Ms. Roberts also pressed for revenue enhancements like the restoration of the commuter tax and a stock transfer tax. Those would generate an estimated $565 million in revenue annually. “We need the reinstatement of the commuter tax so that the burden for city services will be shared by all who use those services,” Ms. Roberts testified.

For New Yorkers, affordable housing and maintaining rent stabilization laws are a major concern. “Millions of tenants will face skyrocketing rent and possible eviction if New York City’s rent regulatory laws are allowed to expire on April 1, 2003,” said Ralph Carbone, president of Local 1359 before a joint committee on housing.

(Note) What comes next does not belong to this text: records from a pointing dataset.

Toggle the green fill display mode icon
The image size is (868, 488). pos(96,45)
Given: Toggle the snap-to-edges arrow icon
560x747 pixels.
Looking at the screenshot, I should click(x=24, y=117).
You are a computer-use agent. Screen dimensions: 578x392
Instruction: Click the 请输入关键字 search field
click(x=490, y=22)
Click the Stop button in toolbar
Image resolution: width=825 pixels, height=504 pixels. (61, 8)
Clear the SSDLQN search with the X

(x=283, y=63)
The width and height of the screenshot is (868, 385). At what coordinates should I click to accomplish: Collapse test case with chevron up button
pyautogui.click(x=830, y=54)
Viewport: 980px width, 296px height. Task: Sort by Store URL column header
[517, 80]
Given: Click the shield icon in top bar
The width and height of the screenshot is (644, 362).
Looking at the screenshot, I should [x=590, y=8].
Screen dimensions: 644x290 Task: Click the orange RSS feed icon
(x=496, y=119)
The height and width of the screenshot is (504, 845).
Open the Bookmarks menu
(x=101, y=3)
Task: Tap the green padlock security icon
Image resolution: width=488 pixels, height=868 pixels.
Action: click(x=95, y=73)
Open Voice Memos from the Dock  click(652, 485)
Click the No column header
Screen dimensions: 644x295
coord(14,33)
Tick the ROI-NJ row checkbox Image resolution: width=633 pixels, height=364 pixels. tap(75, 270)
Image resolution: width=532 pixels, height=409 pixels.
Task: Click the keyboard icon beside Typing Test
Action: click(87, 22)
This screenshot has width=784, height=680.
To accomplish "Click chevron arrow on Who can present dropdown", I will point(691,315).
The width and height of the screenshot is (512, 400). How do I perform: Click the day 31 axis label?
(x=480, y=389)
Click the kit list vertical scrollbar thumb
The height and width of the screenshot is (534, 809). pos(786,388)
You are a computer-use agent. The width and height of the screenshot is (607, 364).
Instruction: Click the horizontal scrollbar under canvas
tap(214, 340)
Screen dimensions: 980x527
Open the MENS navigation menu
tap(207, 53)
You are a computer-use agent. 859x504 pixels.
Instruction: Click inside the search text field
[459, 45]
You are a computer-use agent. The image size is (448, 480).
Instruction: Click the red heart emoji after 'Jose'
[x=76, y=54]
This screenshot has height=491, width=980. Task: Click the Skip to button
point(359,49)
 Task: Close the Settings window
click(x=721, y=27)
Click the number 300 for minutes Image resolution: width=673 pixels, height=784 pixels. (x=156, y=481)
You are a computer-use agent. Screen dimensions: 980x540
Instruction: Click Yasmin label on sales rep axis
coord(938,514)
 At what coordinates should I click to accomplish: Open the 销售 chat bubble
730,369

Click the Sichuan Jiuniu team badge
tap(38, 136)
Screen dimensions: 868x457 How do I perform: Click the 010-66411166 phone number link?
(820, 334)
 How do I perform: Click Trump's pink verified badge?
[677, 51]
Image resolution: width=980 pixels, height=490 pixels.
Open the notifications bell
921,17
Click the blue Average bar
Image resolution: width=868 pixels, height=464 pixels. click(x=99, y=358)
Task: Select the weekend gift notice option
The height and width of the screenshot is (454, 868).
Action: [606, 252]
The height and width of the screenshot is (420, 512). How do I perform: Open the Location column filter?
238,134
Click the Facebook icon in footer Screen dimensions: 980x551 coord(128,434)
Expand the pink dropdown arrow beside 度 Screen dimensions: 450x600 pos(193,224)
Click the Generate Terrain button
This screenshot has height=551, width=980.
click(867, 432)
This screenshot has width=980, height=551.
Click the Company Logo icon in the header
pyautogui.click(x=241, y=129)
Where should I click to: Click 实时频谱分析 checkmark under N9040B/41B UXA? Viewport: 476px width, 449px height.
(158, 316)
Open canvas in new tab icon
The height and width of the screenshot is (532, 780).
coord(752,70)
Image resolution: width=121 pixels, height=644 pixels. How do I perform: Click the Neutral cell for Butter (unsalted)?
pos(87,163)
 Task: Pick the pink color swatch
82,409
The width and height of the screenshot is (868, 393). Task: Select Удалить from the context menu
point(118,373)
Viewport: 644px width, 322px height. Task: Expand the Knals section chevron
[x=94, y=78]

He cited a recent study showing that approximately 99,000 units of regulated housing have been lost since the advent of rent decontrol in 1993. “Tenants have been displaced and untold numbers of people search in vain for a decent place to live. That must change,” testified Mr. Carbone.

He also testified before the City Council, where he backed Resolution 692. The bill calls on the Legislature and governor to extend the rent regulatory laws until June 15, 2008, and repeal high-rent vacancy decontrol. The City Council was also urged to press for repeal of the Urstadt Law, which ties the city’s hands on rent control.

Alvin Carter, chapter chair for the Police Administrative Aides and Senior PAAs of Local 1549, presented several revenue generating ideas to the City Council. Testifying March 6 on the preliminary budget for 2004, he advocated hiring more civilians in the NYPD to free Police Officers from desk jobs.

“I strongly recommend that your committee urge the mayor to hire more Police Administrative Aides so that uniformed officers can be reassigned to patrol and law enforcement duties,” said Mr. Carter at the hearing. “An aggressive civilianization program in the Police Dept. would go a long way towards reducing the enormous deficit that plagues this city.”